## [Übungsmaterial]
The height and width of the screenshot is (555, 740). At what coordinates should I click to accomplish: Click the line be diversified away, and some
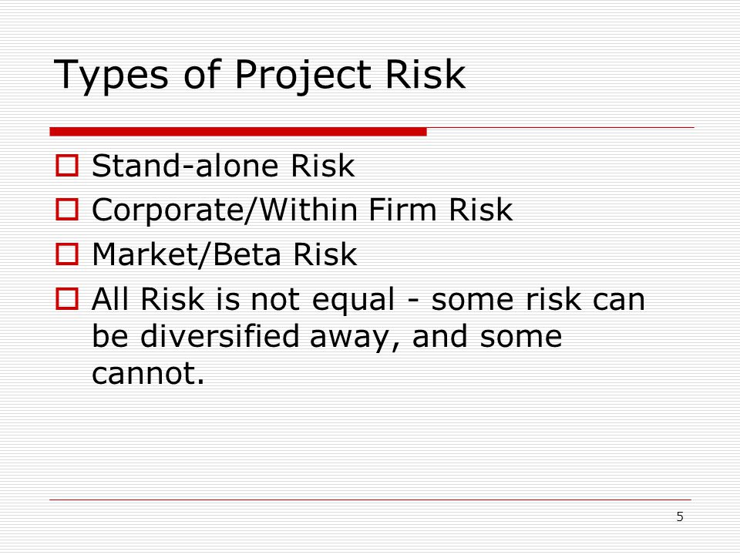pos(327,337)
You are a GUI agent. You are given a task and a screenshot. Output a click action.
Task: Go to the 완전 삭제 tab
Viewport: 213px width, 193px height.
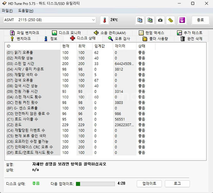pyautogui.click(x=191, y=39)
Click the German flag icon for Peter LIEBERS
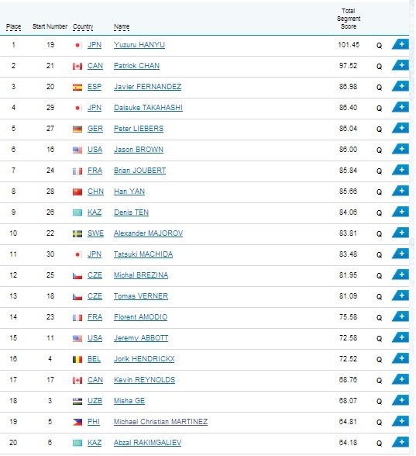The width and height of the screenshot is (416, 456). pos(77,129)
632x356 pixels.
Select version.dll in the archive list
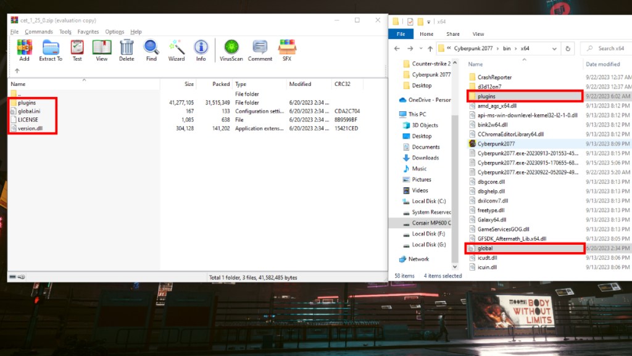[31, 128]
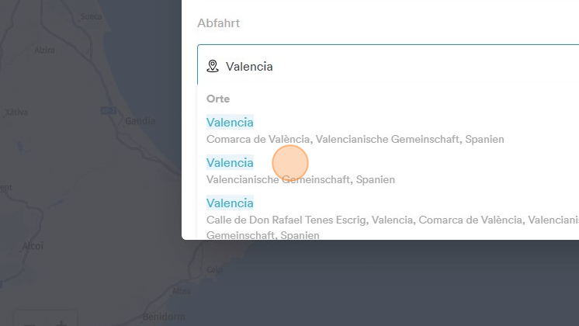Click the Calp label on the map
This screenshot has height=326, width=579.
tap(214, 269)
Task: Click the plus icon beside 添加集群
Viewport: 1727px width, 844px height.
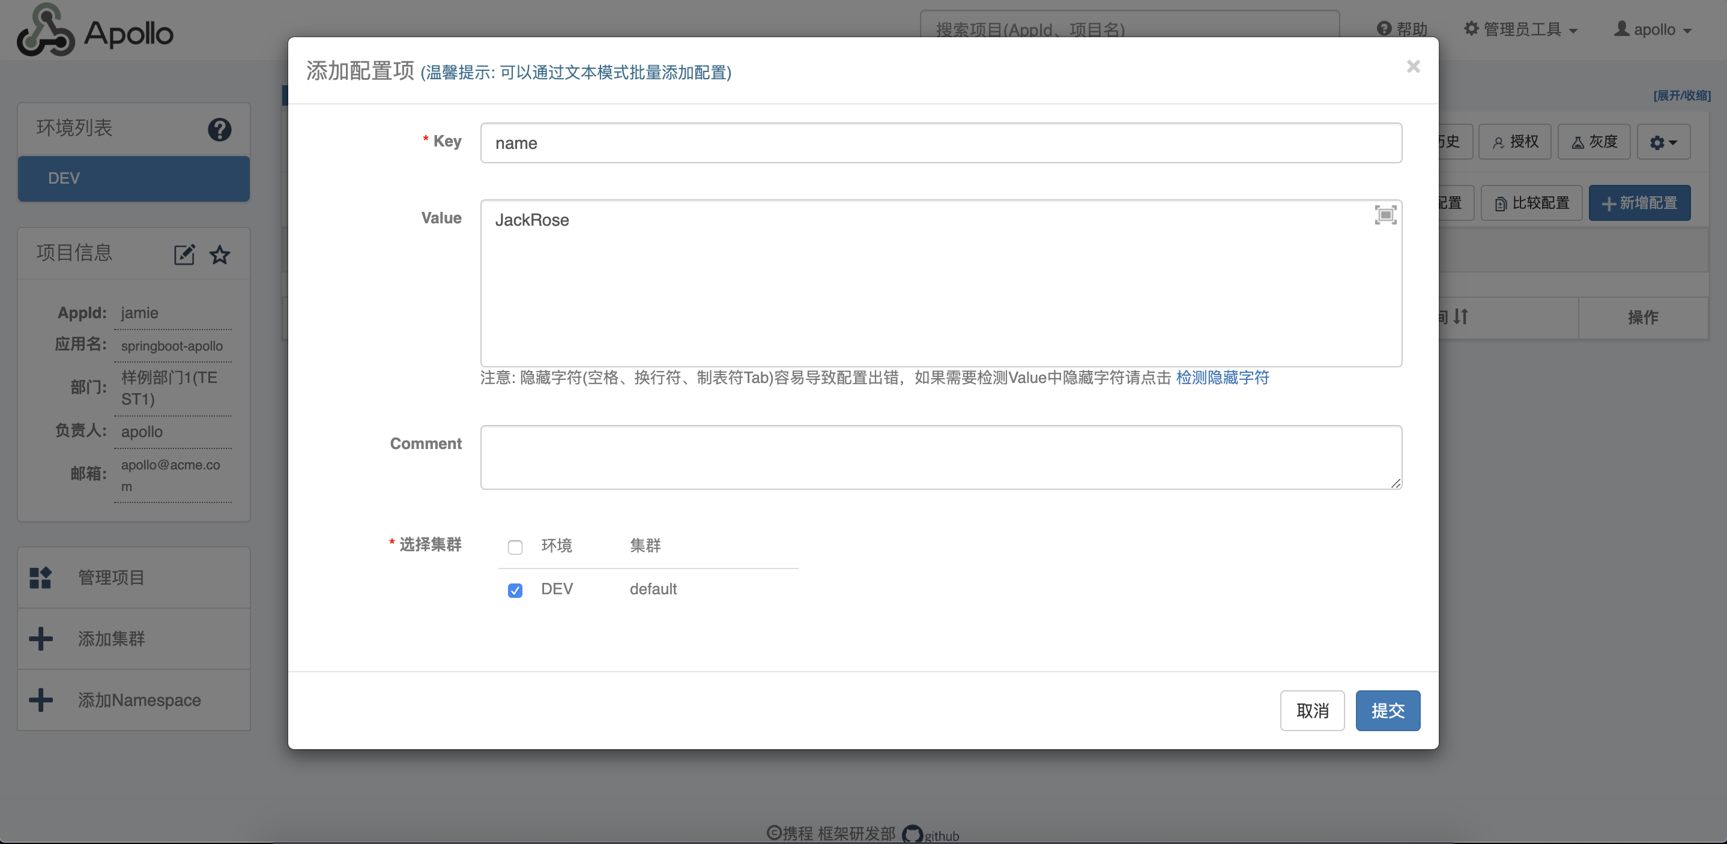Action: click(x=41, y=638)
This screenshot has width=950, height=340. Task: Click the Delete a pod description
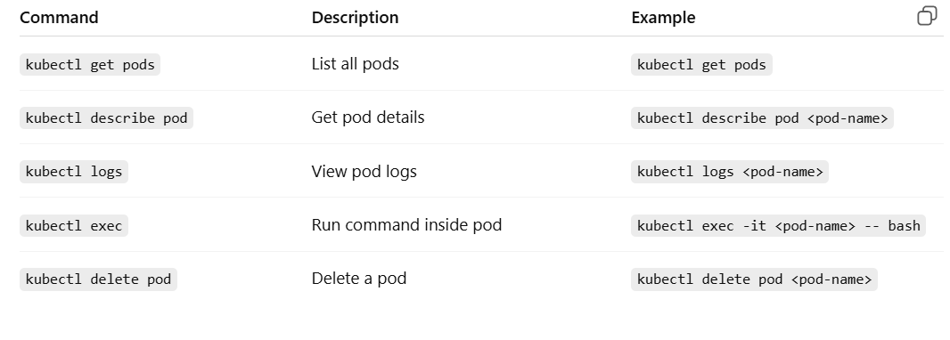[358, 279]
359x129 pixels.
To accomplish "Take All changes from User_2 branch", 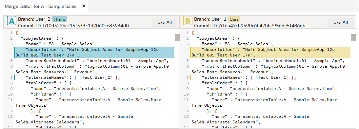I will point(164,22).
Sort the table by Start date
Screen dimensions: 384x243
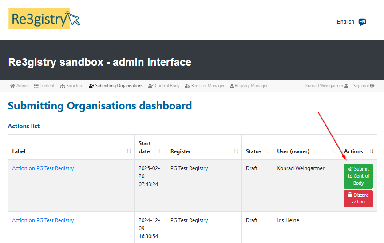161,151
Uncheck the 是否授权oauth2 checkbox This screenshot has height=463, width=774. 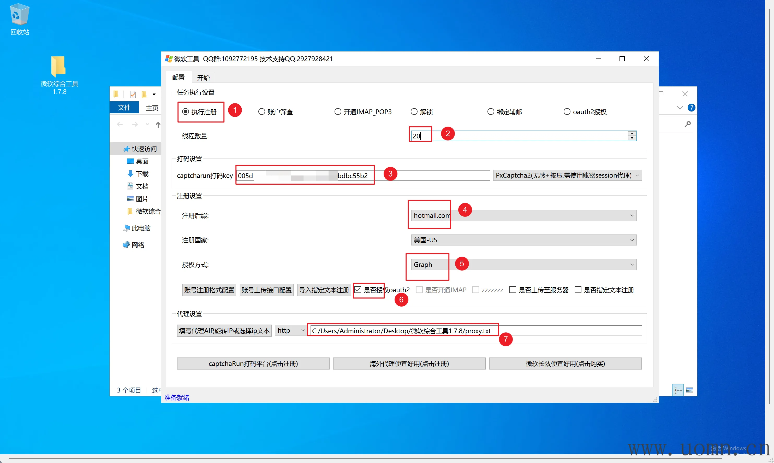pyautogui.click(x=358, y=290)
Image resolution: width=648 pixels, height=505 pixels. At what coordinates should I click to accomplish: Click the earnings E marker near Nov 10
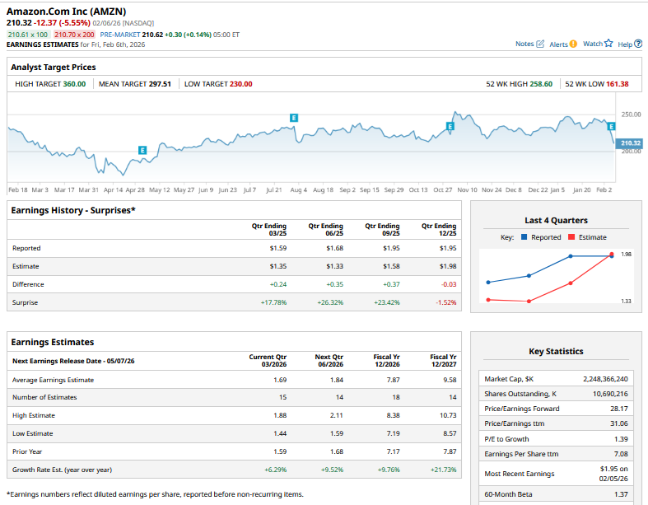click(450, 126)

## [Ziel]
Schreibe die Zeilen unverändert ab, beginnend mit der Zeile, die „You are a GUI“ enthält, bis einschließlich der Zeile mit „The width and“. Lass die Bilder dabei weg.

## [Ergebnis folgt]
You are a GUI agent. You are given a task and a screenshot. Output a click action.
Task: Go to the 완전 삭제 tab
Viewport: 213px width, 193px height.
pyautogui.click(x=191, y=39)
Click the German flag icon for Peter LIEBERS
The width and height of the screenshot is (416, 456). pos(77,129)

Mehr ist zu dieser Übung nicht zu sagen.